I have infinite square well which has a potential [tex]V(x)=\frac{\hbar^2}{m}\Omega\delta(x)[/tex] in x=0, and is 0 in the interval [tex]x\in[-a,a][/tex]


Homework Equations


Schrodinger eq.


The Attempt at a Solution



I solved the time independant Schrodinger eq. by integration around x=0 by some small parameter [tex]\varepsilon[/tex]. And I got the discontinuity

[tex]u'(+0)-u'(-0)=2\Omega u(0)[/tex]

Where u(x) is the [tex]\psi(x)[/tex]. Now I also have a discontinuity in logarithmic derivative:
[tex]\frac{u'(+0)}{u(0)}-\frac{u'(-0)}{u(0)}=2\Omega[/tex].

I solved the infinite square well problem and the solutions can be divided into symmetric and antisymmetric ones:

[tex]u_n^+(x)=\frac{1}{\sqrt{a}}\cos(k_n x), n=\pm 1,\pm 3,\ldots[/tex]
[tex]u_n^-(x)=\frac{1}{\sqrt{a}}\sin(k_n x), n=\pm 2,\pm 4,\ldots[/tex]

And [tex]k_n=\frac{n\pi}{2a}[/tex].

The odd solutions have knot in x=0 and their derivative is continuous in x=0, but even ones must have this form:

[tex]u_n^+(x)=-A\sin k_n^+(x+a),\ for\quad -a\leq x<0[/tex] and
[tex]u_n^+(x)=A\sin k_n^+(x-a),\ for\quad 0<x\leq a[/tex]

Now I have to apply the derivation condition on this solutions (discontinuity one).

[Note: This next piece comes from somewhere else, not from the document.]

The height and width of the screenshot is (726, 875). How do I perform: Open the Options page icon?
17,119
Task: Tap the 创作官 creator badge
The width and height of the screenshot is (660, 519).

Now I'm puzzled here. In my notes it says:
[tex]2Ak_n^+\cos(k_n^+ a)=-2\Omega A\sin(k_n^+a)[/tex]

And right hand side I got, but what about the left?!

If I derive the whole thing (the sin) I get:

[tex]u_n^+'(x)=-Ak_n^+\cos k_n^+(x+a),\ for\quad -a\leq x<0[/tex] and
[tex]u_n^+'(x)=Ak_n^+\cos k_n^+(x-a),\ for\quad 0<x\leq a[/tex]

And if I let x=0, those two would cancel :\ Or do I have to look separately from +0 and -0? I'm kinda stuck there...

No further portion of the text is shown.